Parole decisions show that our democracy functions
Here’s some good news for a change. Our institutions work.
When the Constitutional Court ruled that the man who killed struggle hero Chris Hani should be released on parole after 28 years in prison, it showed that the justice system works.
In the same week, the Supreme Court of Appeal ruled that Jacob Zuma ’ s early release from prison had been illegal and that he should be returned to orange overalls.
Once again this crucial institution of our democracy, the courts, works. It is, by the way, an interesting conundrum for politics.
Imagine a man who murdered an anti-apartheid leader being set free at about the same time as a man who fought in the struggle all his life is returned to prison.
This is how democracy works
— it is rule-bound, valuesbased, norm-driven and operates on the principle that nobody is above the law. Justice is, and should be, blind.
To be sure, many South Africans, black and white, would have liked to see Janusz Waluś rot in jail.
And yes, there is a significant number of Zuma followers who believe that their charismatic leader can do no wrong.
That’s why we have courts to make decisions based on the rule of law rather than the emotions of the masses. Without such a robust institution, this country would collapse.
Waluś will be paroled by court order within days, while the former president’s lawyers will continue to seek relief from the highest court. Regardless, our constitutional democracy stands firm.
There is another institution that surprised with its robustness of governance and that is the University of Cape Town.
To be honest, I had real fears that the constant onslaught on the rules of governance and the values of academia would take a serious knock at our leading research university.
After all, it was the council leadership itself that was alleged to have violated or sought to violate what management pundits call “governance 101”
— basic things like you cannot sit in or participate in decisions where you are the object of investigation.
For a moment it looked like UCT was going to collapse under a combination of rule-defying leadership and tribal politics — the latter means that I support you not on the basis of right or wrong but because you are from my particular “racial group”.
Then something remarkable happened. As council leaders resigned or left a crucial meeting to decide on who would lead the investigation of its leadership, the rest of the governance body found its spine and acted, for once, in the interest of the university rather than the interests of individuals.
That quorate meeting of council went on until 2am and a panel of independent judges was chosen to lead the investigation of council leadership.
Without sounding melodramatic, let me say that UCT as a higher education institution was probably saved from collapse that early morning.

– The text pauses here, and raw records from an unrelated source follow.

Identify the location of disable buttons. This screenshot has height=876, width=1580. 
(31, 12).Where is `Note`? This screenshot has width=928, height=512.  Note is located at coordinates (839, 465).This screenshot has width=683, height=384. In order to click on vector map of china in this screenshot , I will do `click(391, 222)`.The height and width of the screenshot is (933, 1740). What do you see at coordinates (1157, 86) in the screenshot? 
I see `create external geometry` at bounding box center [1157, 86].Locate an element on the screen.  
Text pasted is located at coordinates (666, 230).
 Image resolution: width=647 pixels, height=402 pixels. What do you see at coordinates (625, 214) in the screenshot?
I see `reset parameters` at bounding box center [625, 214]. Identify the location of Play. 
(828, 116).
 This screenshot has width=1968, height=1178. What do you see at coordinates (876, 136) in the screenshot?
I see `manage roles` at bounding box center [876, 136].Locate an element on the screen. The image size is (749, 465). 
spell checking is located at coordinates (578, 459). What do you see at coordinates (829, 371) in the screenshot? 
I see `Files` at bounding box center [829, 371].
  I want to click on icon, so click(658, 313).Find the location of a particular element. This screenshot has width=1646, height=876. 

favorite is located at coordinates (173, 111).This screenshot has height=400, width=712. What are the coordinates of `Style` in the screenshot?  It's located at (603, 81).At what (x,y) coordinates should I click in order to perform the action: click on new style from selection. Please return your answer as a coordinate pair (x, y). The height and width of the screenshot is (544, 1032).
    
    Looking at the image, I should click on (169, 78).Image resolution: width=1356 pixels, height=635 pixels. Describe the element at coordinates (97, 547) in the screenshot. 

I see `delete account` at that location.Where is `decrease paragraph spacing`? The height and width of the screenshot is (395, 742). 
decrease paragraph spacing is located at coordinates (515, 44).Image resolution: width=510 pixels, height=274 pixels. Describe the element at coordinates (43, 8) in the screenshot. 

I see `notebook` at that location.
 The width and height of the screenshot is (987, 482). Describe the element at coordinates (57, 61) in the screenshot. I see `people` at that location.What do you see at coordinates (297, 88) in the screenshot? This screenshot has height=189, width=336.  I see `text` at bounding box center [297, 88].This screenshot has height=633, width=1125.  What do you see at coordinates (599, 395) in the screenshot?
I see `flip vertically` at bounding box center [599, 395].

Why was the UCT council leadership fighting this panel of independent judges so vociferously? Surely if you have nothing to hide, you have nothing to fear?
All of this drama could have been avoided if the UCT council at the time took seriously an earlier report of the University Ombud who warned of serious leadership problems.
I sincerely hope that the new council does not again postpone stabilising decisions for the institution. Failure to do so will definitely keep this important university in a neverending spin of instability.
Some analysts have suggested to me that the threat to governance at UCT happened because corporate leaders occupied the leadership of council.
Not true. In Isaac Shongwe, Wits University has a corporate leader chairing its council, a man of impeccable character and deep integrity who understands what a university is (not a company) and what good governance means (respect the rules) for a public university.
That is why Wits is thriving while UCT operates under a cloud.
Finally, there is one more reason that UCT as an institution is likely to survive. It is held together by a very strong set of values that steer the middle management and administration of the institution.
Yes, those core values threatened from time to time as when a politics lecturer ate the ballots in a faculty board meeting because he did not like that a dean from elsewhere in Africa was likely to be chosen ahead of his preferred candidate.
If he were white, the balloteater would have been fired on the spot. Now, unsurprisingly, that same man has been ranting and raving inside the council to bring down the institution because he has still not learnt how to accept democratic norms.
So remember this, when UCT does well in international rankings it is not because of its leadership at the top of the organisation, it is about hardworking academics and administrators who are determined to abide by the academic values and rules of governance hardwired into the institutional culture over a century.
That is not only good for UCT, but for all our democratic institutions.